QUOTED TEXT =

# road trip to vegas suggestions



## widowkeeper (Apr 11, 2016)

may 1st we head out. we plan on going OR/ID/NEV/can also dip into UT if needed befor we hit vegas. the return trip we may stop in AZ on our way to Jtree ,then its a strait shot over to 101 and the coast all the way to Eugene OR befor hitting I5 for the home stretch.
we have made a similar trip every year for the last several years, we have hit every notable park in cali, but i have yet to see any tarantulas around the coastal region would love suggestions if anyone knows of a spot.
 we have yet to spend much time exploring any of the other states. what i would like are suggestions for must see places that preferably have tarantulas and or scorps ,distance or what route im taking do not really matter as i have a couple extra days planned in for that alone, i am willing to devote a full day of driving for even an hr at a good place


----------



## EulersK (Apr 13, 2016)

Look into a place called Red Rock Canyon National Conservation Area. If you go during the twilight/morning hours, then I'd challenge you to not find a tarantula or scorpion. Couldn't suggest a good specific spot, but I've been up there plenty of times and have just come across plenty of large arthropods.


----------



## widowkeeper (Apr 15, 2016)

thank you i will have to check it out


----------



## Shrike (Apr 20, 2016)

I love Red Rock Canyon. There are a lot of centipedes to be found as well, as well as various reptiles and amphibians. The last time I was there I found a gorgeous gopher snake just a few feet from the road.


----------



## Wyghtspydr (Apr 22, 2016)

DATA =

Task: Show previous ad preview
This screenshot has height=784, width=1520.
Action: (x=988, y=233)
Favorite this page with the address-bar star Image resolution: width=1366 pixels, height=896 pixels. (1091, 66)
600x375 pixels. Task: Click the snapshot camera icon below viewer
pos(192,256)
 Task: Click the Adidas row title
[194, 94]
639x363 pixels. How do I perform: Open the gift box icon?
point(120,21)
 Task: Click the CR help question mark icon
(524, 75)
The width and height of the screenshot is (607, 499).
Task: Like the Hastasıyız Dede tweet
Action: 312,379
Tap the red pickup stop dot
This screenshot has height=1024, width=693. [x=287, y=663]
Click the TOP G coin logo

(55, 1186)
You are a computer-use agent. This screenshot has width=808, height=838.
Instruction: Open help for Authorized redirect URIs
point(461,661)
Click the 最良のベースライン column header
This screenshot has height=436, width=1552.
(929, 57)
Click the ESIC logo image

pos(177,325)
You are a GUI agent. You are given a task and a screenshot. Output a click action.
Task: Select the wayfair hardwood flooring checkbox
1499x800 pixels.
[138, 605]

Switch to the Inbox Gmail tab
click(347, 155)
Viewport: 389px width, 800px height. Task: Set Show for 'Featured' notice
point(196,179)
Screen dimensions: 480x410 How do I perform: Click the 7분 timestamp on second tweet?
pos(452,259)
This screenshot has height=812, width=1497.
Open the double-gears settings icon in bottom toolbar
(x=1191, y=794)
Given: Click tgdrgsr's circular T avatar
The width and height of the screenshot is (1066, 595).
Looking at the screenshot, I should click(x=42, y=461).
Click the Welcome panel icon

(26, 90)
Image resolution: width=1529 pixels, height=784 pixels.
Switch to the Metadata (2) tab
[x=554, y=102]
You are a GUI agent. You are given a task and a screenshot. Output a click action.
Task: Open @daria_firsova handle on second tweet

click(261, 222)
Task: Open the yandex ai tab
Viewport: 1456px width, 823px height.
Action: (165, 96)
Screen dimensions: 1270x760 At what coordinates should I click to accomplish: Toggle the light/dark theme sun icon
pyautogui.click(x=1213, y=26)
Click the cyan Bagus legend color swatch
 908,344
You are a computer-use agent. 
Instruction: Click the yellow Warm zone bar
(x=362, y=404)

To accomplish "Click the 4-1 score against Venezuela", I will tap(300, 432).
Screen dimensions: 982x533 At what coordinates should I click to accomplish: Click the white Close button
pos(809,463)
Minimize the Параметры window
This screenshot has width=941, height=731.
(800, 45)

TASK GOAL = Can you repeat the Vegas road trip thread word for word, beginning at the words that contain "I love Red Rock" and stopping after "(Apr 22, 2016)"? The entries have nothing to do with the thread on the Vegas road trip.

SOLUTION TO THIS EXERCISE =
I love Red Rock Canyon. There are a lot of centipedes to be found as well, as well as various reptiles and amphibians. The last time I was there I found a gorgeous gopher snake just a few feet from the road.


----------



## Wyghtspydr (Apr 22, 2016)